>> START RECORDS PROVIDED
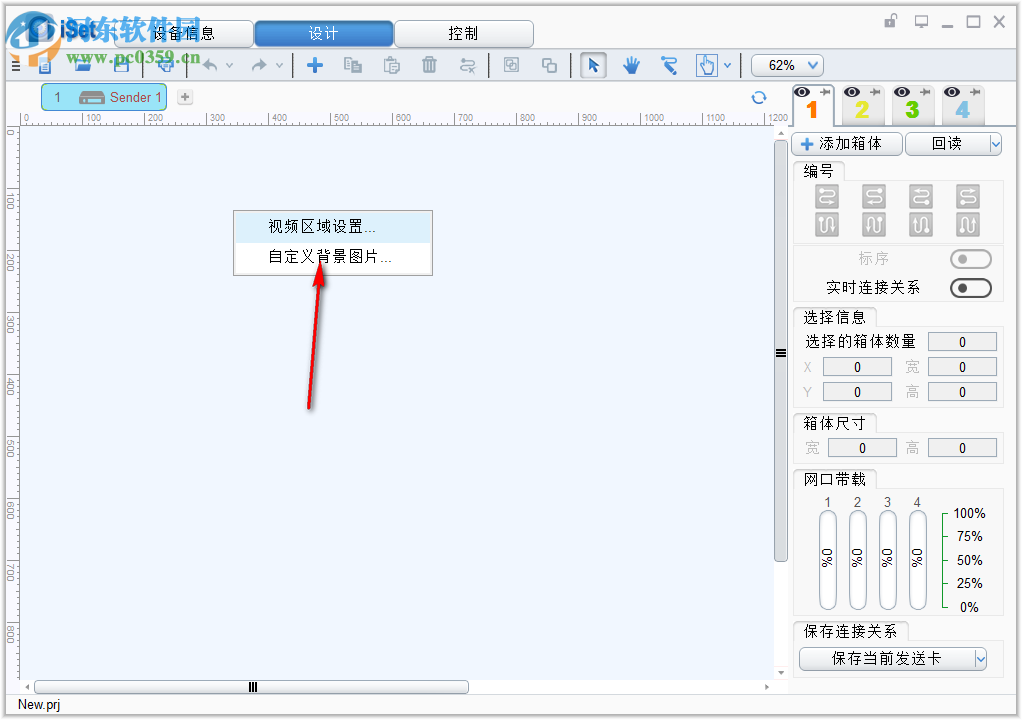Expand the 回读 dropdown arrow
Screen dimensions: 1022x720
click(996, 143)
>> END RECORDS PROVIDED
>> START RECORDS PROVIDED
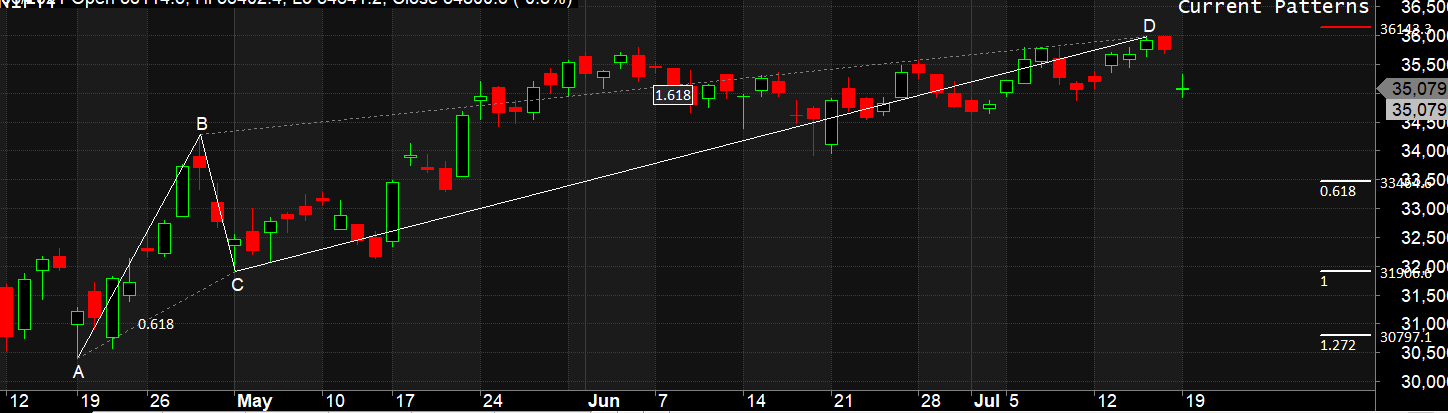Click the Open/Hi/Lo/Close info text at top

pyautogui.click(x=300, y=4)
>> END RECORDS PROVIDED
*WORK TO BE COMPLETED:* Repeat the stretch of items from the line containing "Expand the 回读 dropdown arrow" through the line containing "click(996, 143)", leaving out the pictures.

*ANSWER:*
Expand the 回读 dropdown arrow
Screen dimensions: 1022x720
click(996, 143)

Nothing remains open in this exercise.